Beware CyberTrader PDT jail! I'm in it...

Discussion in 'Retail Brokers' started by JimBecker17, Jul 3, 2006.

  1. bluedemon77

    bluedemon77 Guest

    I encountered a similar situation with Fidelity yesterday. All of a sudden my cash available to purchase securities was $0. I called and was told that I traded several positions in cash exceeding funds that settled three times, so I violated the "good faith" rule, which I never heard of. Anyway, the bottom line is that I can't trade with unsettled cash for 90 days, but I can trade on margin.

    Here's a question for the group. If I open a trade on margin and decide to carry the position for several days or longer, is it possible to "pay off" the margin with available cash? When I trade on margin am I automatically "borrowing" even if I have cash, unsettled or not?

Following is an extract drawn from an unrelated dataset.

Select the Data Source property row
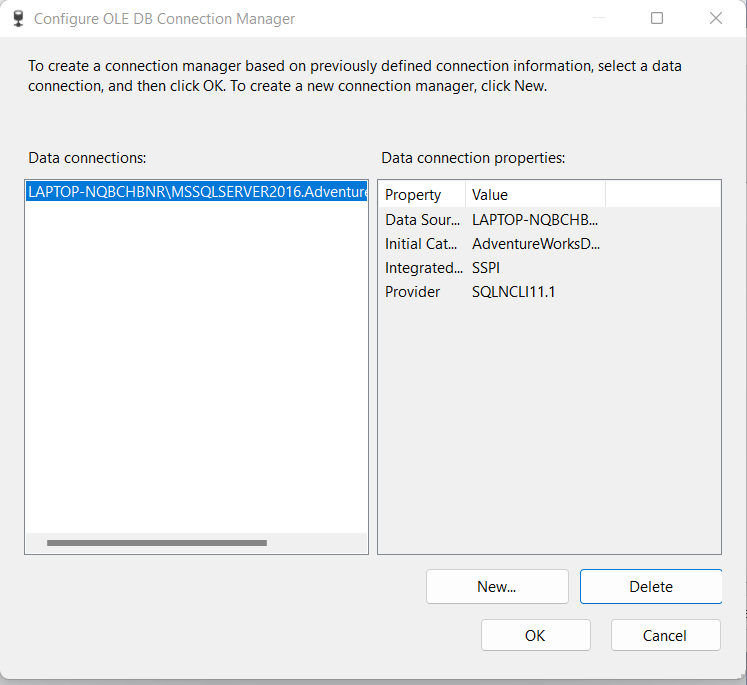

    I don't intend to day trade either, but I close a position when it starts to go against me and sometimes that's immediately. I hate the idea of paying interest on a margin balance when I have plenty of cash sitting there.
     
    #21     Jul 8, 2006
  2. Well I wanted to cut them a little slack... :)

    My bias against Java is the amount of logic all used to get it going, and that it runs differently (messages) on different platforms and with different releases. Also in general it creates a lot more overhead than more native approaches.

    The Visual J++ from Microsoft was a great implementation, but Sun is more political than technical and thus killed it off. Unless it's changed dramatically since I worked there, my expectation of great things from Sun is pretty low. Thus basing the software on this can eventually lead to not quite a wall, but a steep hill at least.


    I agree that a fresh new company can create good things with the right people and processes. And good/bad software can be created with any language. More a function of the people than the languages/techniques used. One of the best software presentations I witnessed was one of the original Mac designers who wrote his code in "object-oriented assembler". It was great!

    What I'd really like IB to do is host their existing API from their own servers using TCP/IP. Then any programmer using their API doesn't have to deal with all the Java/release nonsense and they get to keep all the good things of IB w/o the pain of their software decisions.

    -Jim
     
    #22     Jul 8, 2006
  3. rcj

    rcj

    No. You dont pay interest in that situation. Watch your leverage
    value. If lev <= 1 then no margin interest.
     
    #23     Jul 8, 2006
  4. bluedemon77

    bluedemon77 Guest

    Cool. Thanks for the quick response.
     
    #24     Jul 8, 2006
  5. I think you are underestimating the complexity of the FIX protocol used to communicate from TWS to the IB servers -- all of which is hidden from us by the current design of the TWS API. Most other brokers that offer a pure FIX connection a) charge an arm and a leg and b) require complex and expensive certification tests whenever your software or their software is updated.
     
    #25     Jul 8, 2006
  6. I'm not talking about FIX, yes that looks complicated.

    What is currrently a localhost connection to TWS is that which would like to see going to IB servers that are either running TWS or other backend. These in turn will talk FIX to the existing IB servers.

    So the model stays the same, but the TWS is hosted on the IB side and then talks FIX to their servers. They would have to augment their existing API only to provide login details.

    This change involves only a minor addition to their API but retains everything already programmed for third party software.

    And if they did this, they could QA TWS PRETTY GOOD trying to run lots of copies locally! :) But my hunch is they would have to write a true server app that just looked like TWS to socket connections.

    To me the big upside is then programmers could write all sorts of apps wrapped around just the Socket stream, COM, ActiveX or DLL which talks Sockets. Then TWS is used by people that like it, but is not in the way of other solutions.

    IB already had a contest already to use the API, this lets them do the same thing where people could write VB, C++ or other apps as front ends to the user.

    Right now my code has to programmatically manage TWSStart, which then programmatically manages TWS and then sockets connect to TWS and have to be managed. The balancing act changes whenever something changes in TWS/Java/TWSStart. It's a dread when it doesn't work.

    With proposed solution my logic just manages the socket connection which "appears" to go to TWS.

    Always too many words to express intent - hope this clarifies.